Samaun mengungkapkan, kabupaten Fakfak memiliki kekayaan sumber daya dan karakter sosial yang menjadi modal penting dalam pembangunan daerah. Selain dikenal sebagai Kota Pala, Fakfak juga memiliki sejarah panjang sebagai salah satu daerah awal berkembangnya Islam dan Katolik di Papua yang membentuk kehidupan masyarakat yang harmonis dalam keberagaman.
Kawasan Bomberay–Tomage, lanjut Samaun, menunjukkan dinamika pembangunan yang terus berkembang. Aktivitas transportasi yang cukup tinggi, keberadaan perusahaan pupuk, serta potensi sektor pertanian dan sumber daya alam menjadi peluang yang perlu didukung melalui perencanaan pembangunan yang terintegrasi.
Selain itu, kondisi keamanan di Fakfak relatif kondusif dengan dukungan aparat keamanan, termasuk keberadaan personel TNI dan Polri, sehingga diharapkan dapat mendukung kelancaran pelaksanaan kegiatan tim selama masa penugasan.
Usai apel bersama, perwakilan TEP Unpad mengikuti rapat Forum Koordinasi Pimpinan Daerah (Forkopimda) Kabupaten Fakfak yang membahas koordinasi teknis pelaksanaan kegiatan di kawasan transmigrasi Bomberay–Tomage dan Weri–Saharey.

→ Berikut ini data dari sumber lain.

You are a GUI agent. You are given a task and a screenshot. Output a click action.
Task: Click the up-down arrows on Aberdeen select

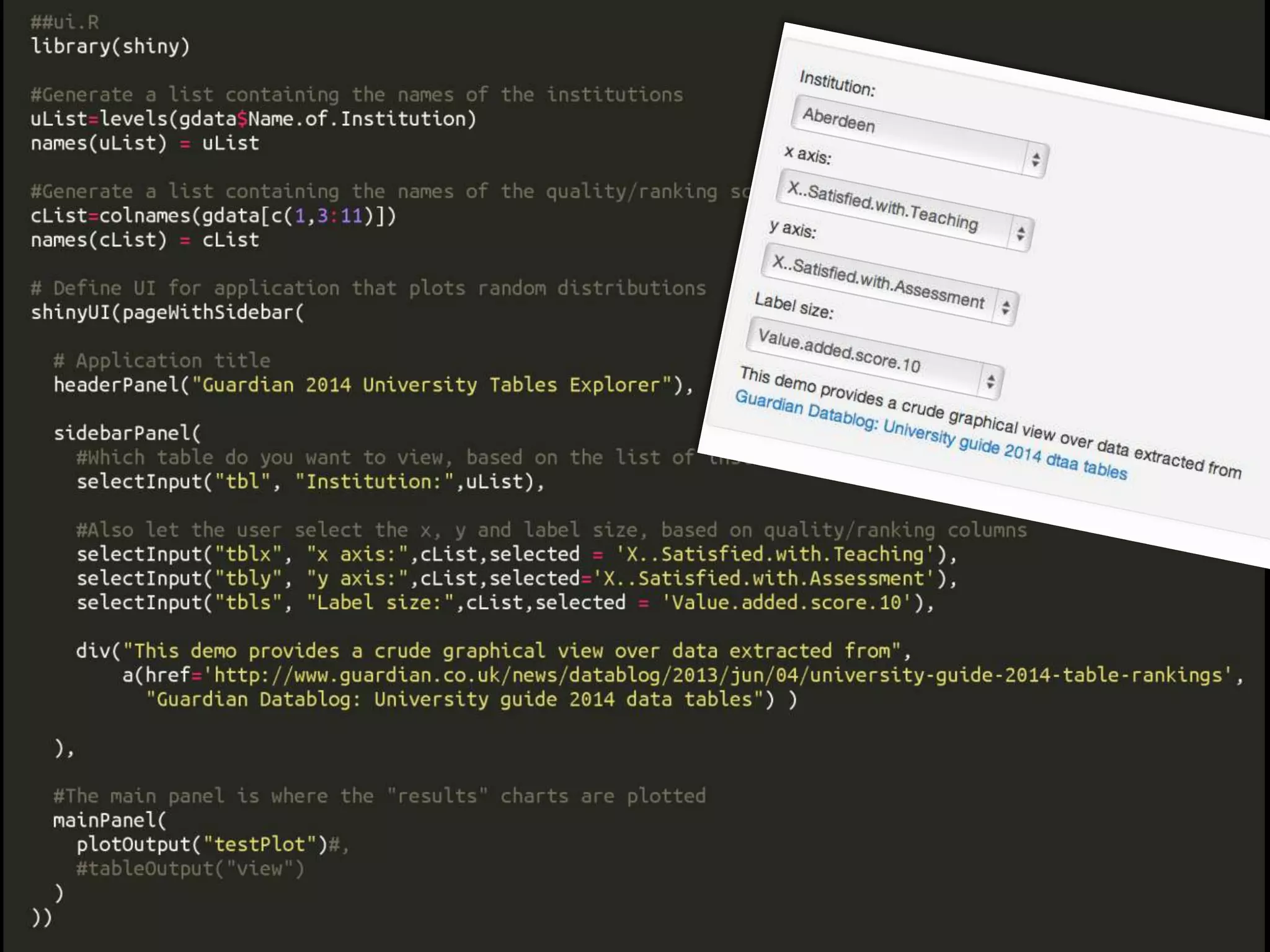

Setelah itu, rombongan bergerak menuju lokasi penempatan dengan menempuh perjalanan darat sekitar tujuh jam menuju Distrik Bomberay.
Setibanya di lokasi, TEP Unpad disambut oleh Kepala Distrik Bomberay, Kepala Distrik Tomage, Kepala Dinas Transmigrasi Kabupaten Fakfak, para kepala kampung, serta unsur aparat keamanan. Pemerintah distrik dan pemerintah kampung menyatakan komitmennya untuk mendukung pelaksanaan kegiatan selama tim berada di kawasan transmigrasi.
Selama berada di Bomberay-Tomange, TEP Unpad akan melaksanakan observasi lapangan, pemetaan potensi dan permasalahan, berdiskusi dengan masyarakat, pemerintah daerah, serta berbagai pemangku kepentingan. Tujuannya untuk mengidentifikasi potensi kawasan, pemetaan persoalan yang dihadapi masyarakat sehingga rekomendasi yang dihasilkan benar-benar sesuai dengan kebutuhan daerah. Hasil kegiatan dirumuskan menjadi rekomendasi untuk mendukung pengembangan Kawasan Transmigrasi Bomberay–Tomage secara berkelanjutan.
TEP Unpad merupakan program strategis Kementerian Transmigrasi yang bekerjasama dengan perguruan tinggi untuk menerjunkan sumber daya manusia unggul yang terdiri atas akademisi, peneliti, dan mahasiswa ke berbagai kawasan transmigrasi.